TASK: Convert the material from the line containing "Click the Science" through the line containing "tap(127, 34)" into a numbered list, omitting any blank lines.

ROWS:
- - -
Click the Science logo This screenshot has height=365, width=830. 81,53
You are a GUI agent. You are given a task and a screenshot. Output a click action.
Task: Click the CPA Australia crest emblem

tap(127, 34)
- - -
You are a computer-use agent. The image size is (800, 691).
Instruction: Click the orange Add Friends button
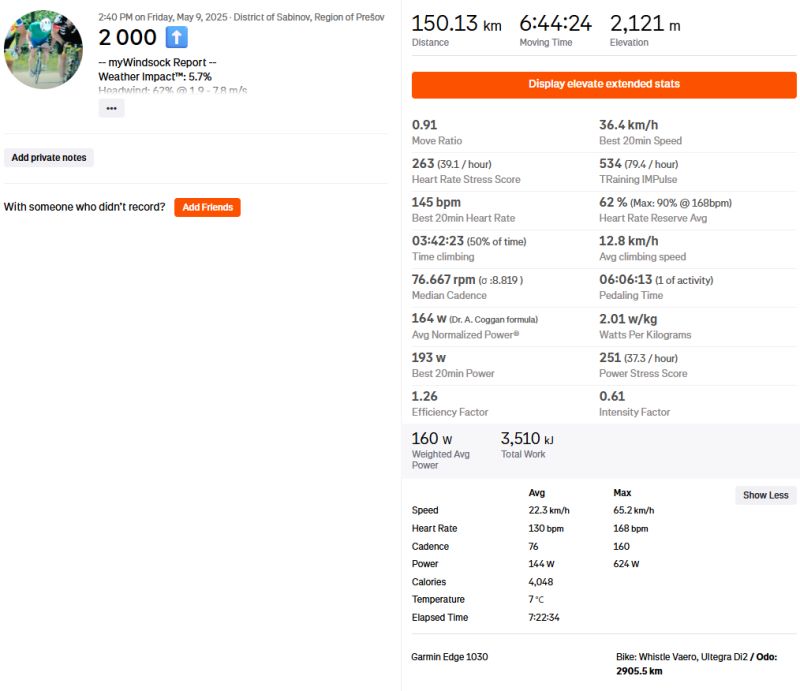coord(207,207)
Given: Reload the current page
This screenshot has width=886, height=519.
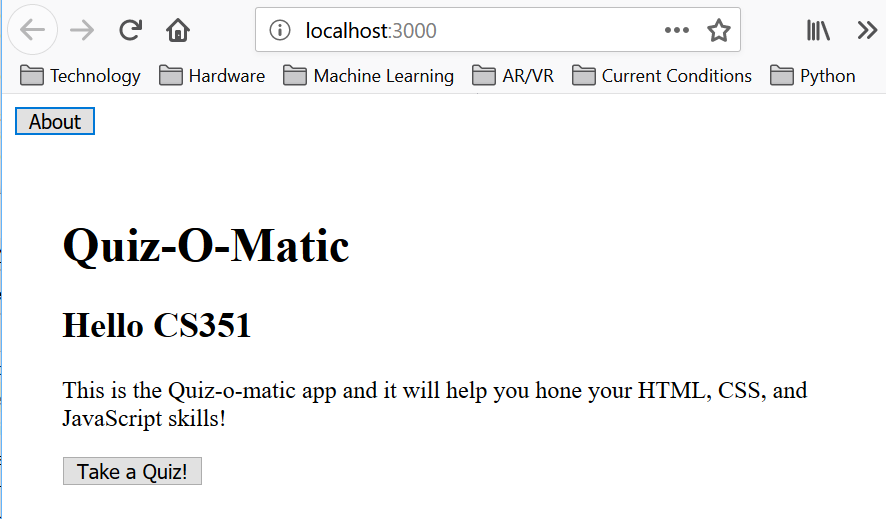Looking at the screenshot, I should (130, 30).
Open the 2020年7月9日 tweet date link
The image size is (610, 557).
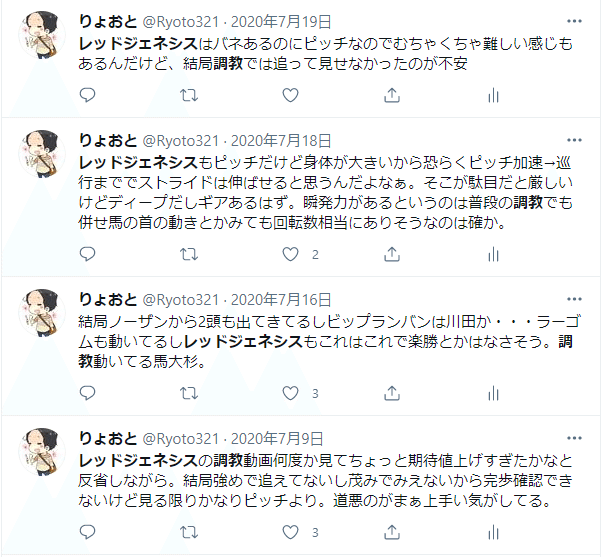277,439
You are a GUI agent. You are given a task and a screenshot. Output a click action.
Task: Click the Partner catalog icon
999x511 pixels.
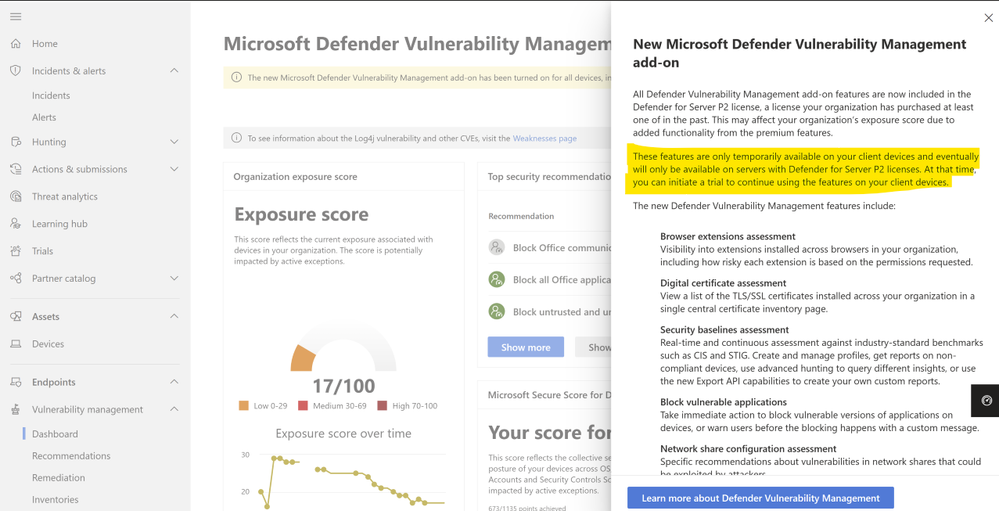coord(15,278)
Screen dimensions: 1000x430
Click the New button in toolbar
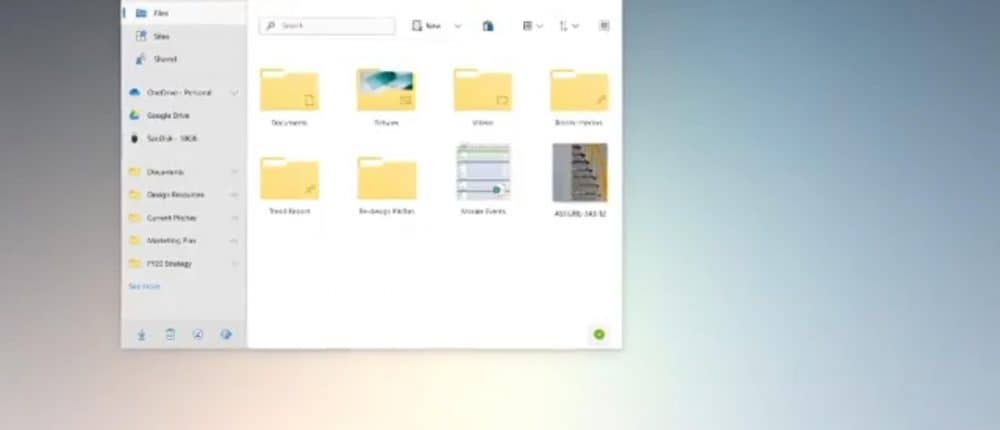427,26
- - -
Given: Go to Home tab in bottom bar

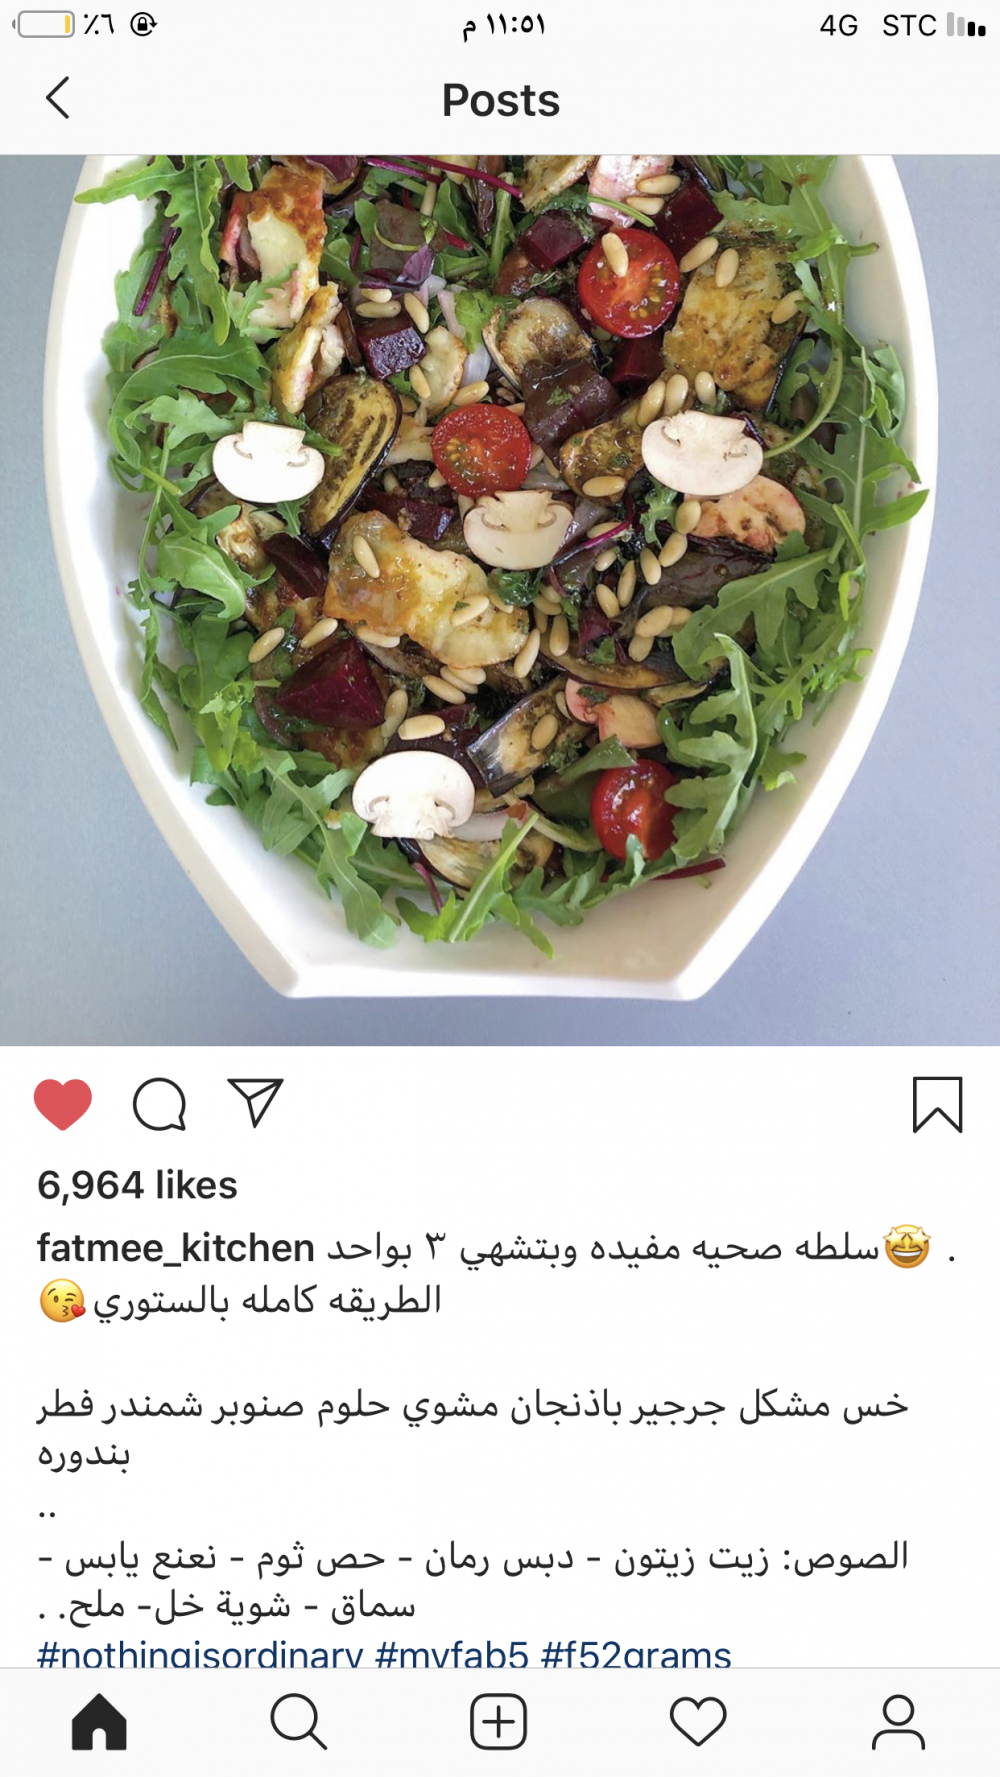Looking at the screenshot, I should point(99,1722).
- - -
SOLUTION FOR THIS TASK:
1. Click the Science logo This screenshot has height=365, width=830. 81,53
2. You are a GUI agent. You are given a task and a screenshot. Output a click action.
3. Task: Click the CPA Australia crest emblem
4. tap(127, 34)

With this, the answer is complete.